Using Data to Drive Product Strategy

My Role: Product Manager, Data Analyst

IPL Dataset from Kaggle

Overview

MY ROLE

Product Manager, Data Analyst

DURATION

2 weeks

TOOLKIT

Python (Pandas), SQL, Jupyter Notebook, Plotly

TEAM

Individual project

KEY RESULTS

Identified actionable insights for team strategy and player performance optimization

THE PRODUCT

An internal insights dashboard for strategic stakeholders (e.g., team owners, fantasy league managers, broadcasters)

The 'Why': The Product Problem

"As a PM, my first step is to identify the user and the problem."

The Indian Premier League (IPL) is a massive, data-rich entity. Stakeholders like franchise owners and fantasy league PMs are all 'users' who need to make high-stakes, data-driven decisions.

IPL Data Inspection showing matches.info() and deliveries.info() output

As a Product Manager, I can't build a strategy on flawed data. My first step was to perform a deep inspection of the raw dataset to assess its reliability.

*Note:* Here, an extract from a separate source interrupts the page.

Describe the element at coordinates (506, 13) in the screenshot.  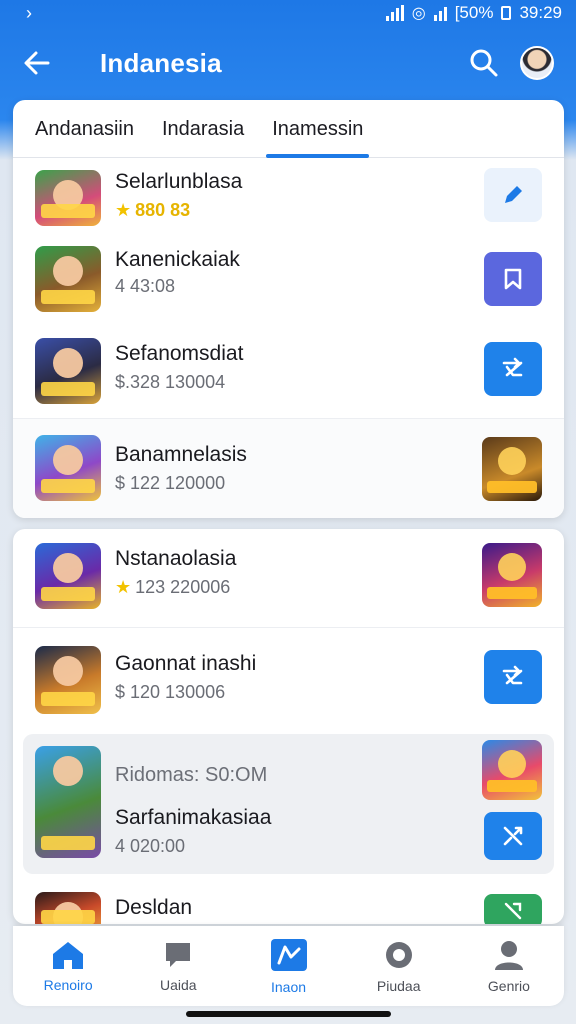
I see `battery-icon` at that location.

As you can see in the inspection report on the left, the 'data product' was broken. The .info() command revealed critical errors:

Missing Data:

Columns like city and winner were missing hundreds of values (you can see the non-null count is lower than the total entries).

Wrong Data Types:

The date column was an object (text), not a real date. This makes time-series analysis impossible.

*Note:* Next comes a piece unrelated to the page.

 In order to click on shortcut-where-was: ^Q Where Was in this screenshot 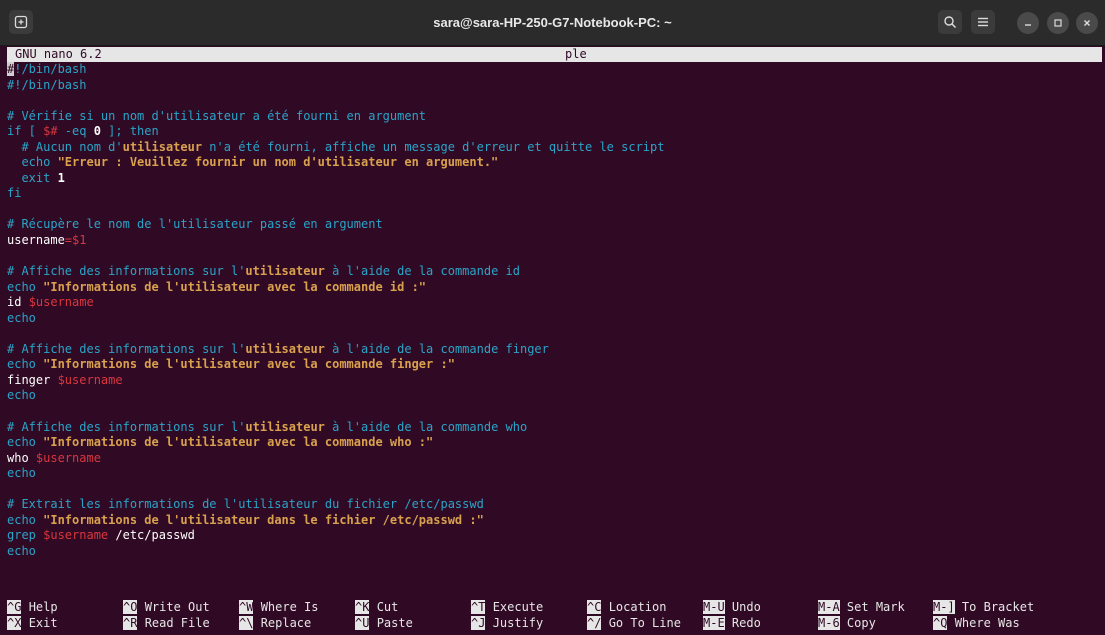, I will do `click(976, 624)`.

Before any insights could be trusted, I had to perform Data Engineering to fix these foundational flaws and build a reliable product.

The 'How': Engineering a Trusted Data Product

The raw dataset had a critical integrity flaw: Inconsistent Business Logic.

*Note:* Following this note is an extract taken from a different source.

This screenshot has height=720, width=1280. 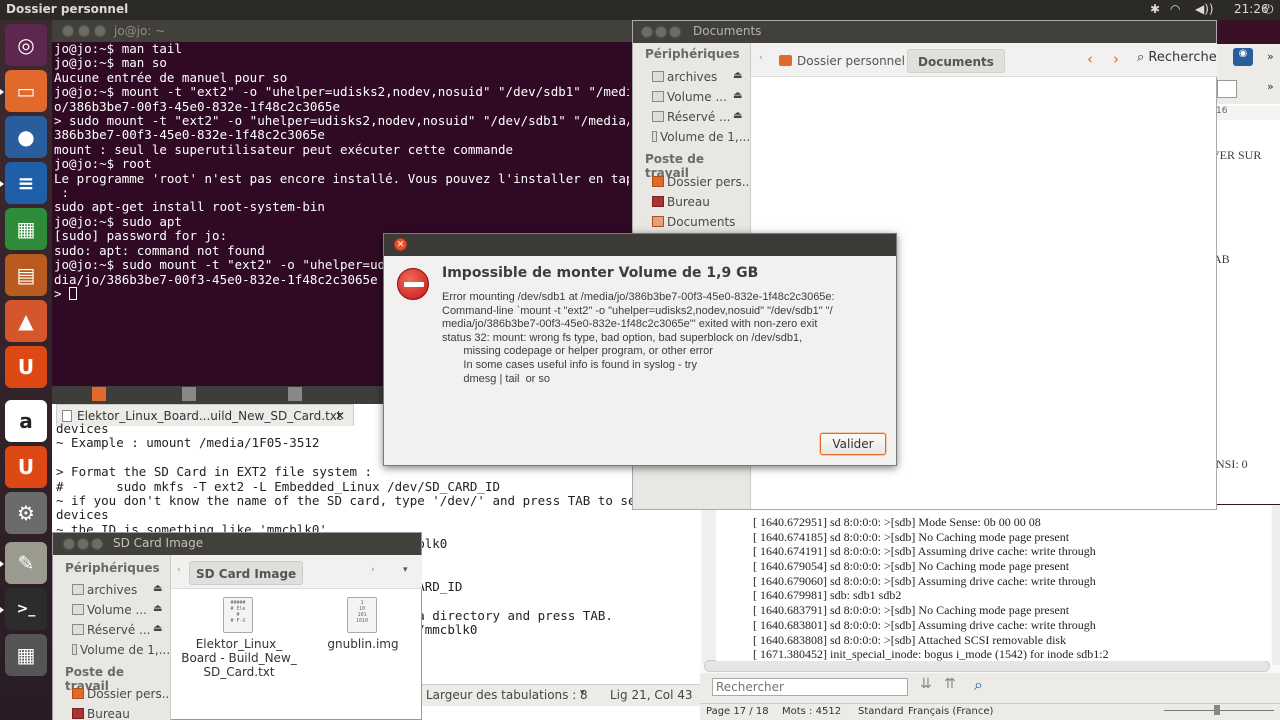 What do you see at coordinates (26, 321) in the screenshot?
I see `software-center-icon: ▲` at bounding box center [26, 321].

Over 13 years, IPL franchises re-branded (e.g., 'Delhi Daredevils' became 'Delhi Capitals'). The raw data treated these as completely different teams. Any analysis of 'most wins' or 'win rates' would have been factually incorrect.

My Solution: I engineered a standardization logic (using a Python mapping dictionary) to merge these historical entities. This transformed fragmented rows into a single source of truth, ensuring all downstream insights were accurate and reliable.

Team name mapping code showing before and after standardization

The 'Proof': SQL & Technical Independence

A strong Product Manager shouldn't be blocked by data access. While I used Python for the heavy lifting, I effectively used SQL to validate my findings and explore the data independently.

This section demonstrates three critical technical competencies:

Complex Joins (INNER JOIN): Raw data is often siloed. To analyze player performance by season, I programmatically merged two distinct datasets: the granular ball-by-ball data (deliveries) and the match metadata (matches).

Aggregation Logic (GROUP BY): I didn't just look at rows; I defined metrics. The code demonstrates aggregating thousands of rows to calculate high-level KPIs like 'Total Team Wins' and 'Average Margins'.

Data Validation (QA): I used SQL as a 'sanity check'. By deriving the same insights using two different languages, I ensured the final product metrics were 100% accurate.

SQL queries demonstrating INNER JOIN and GROUP BY operations

The 'What': Shipping Actionable Insights

Clean data and SQL queries are just the means to an end. The goal of a Product Manager is to deliver insights that drive strategy.

I used Plotly to build interactive dashboard components that answer specific user questions:

The Myth:

'Winning the toss guarantees a win.'

The Data Truth:

My analysis revealed a mere 50.5% correlation league-wide.

The Strategic Pivot:

The heatmap revealed that the 'Chase' advantage is highly venue-dependent (e.g., massive advantage at Wankhede, neutral at Chennai). This transforms a generic hunch into a venue-specific game plan.

Interactive Plotly dashboard showing venue-specific toss win correlation heatmap

Key PM Takeaways

Treat Data as a Product Asset: Algorithms are useless if the foundation is broken. By engineering the fix for historical team re-branding, I ensured that every strategic decision we made was built on truth, not just noise.

Don't Wait for Permission: I refuse to be blocked by technical barriers. I switch seamlessly between Python for heavy lifting and SQL for quick validation. This independence lets me answer high-stakes questions without waiting on engineering resources.

Ship Outcomes, Not Just Outputs: I didn't set out to just "build a dashboard." I set out to solve a specific user problem: "Does the toss actually matter?" I transformed raw stats into a clear, venue-specific game plan that gives users a competitive edge.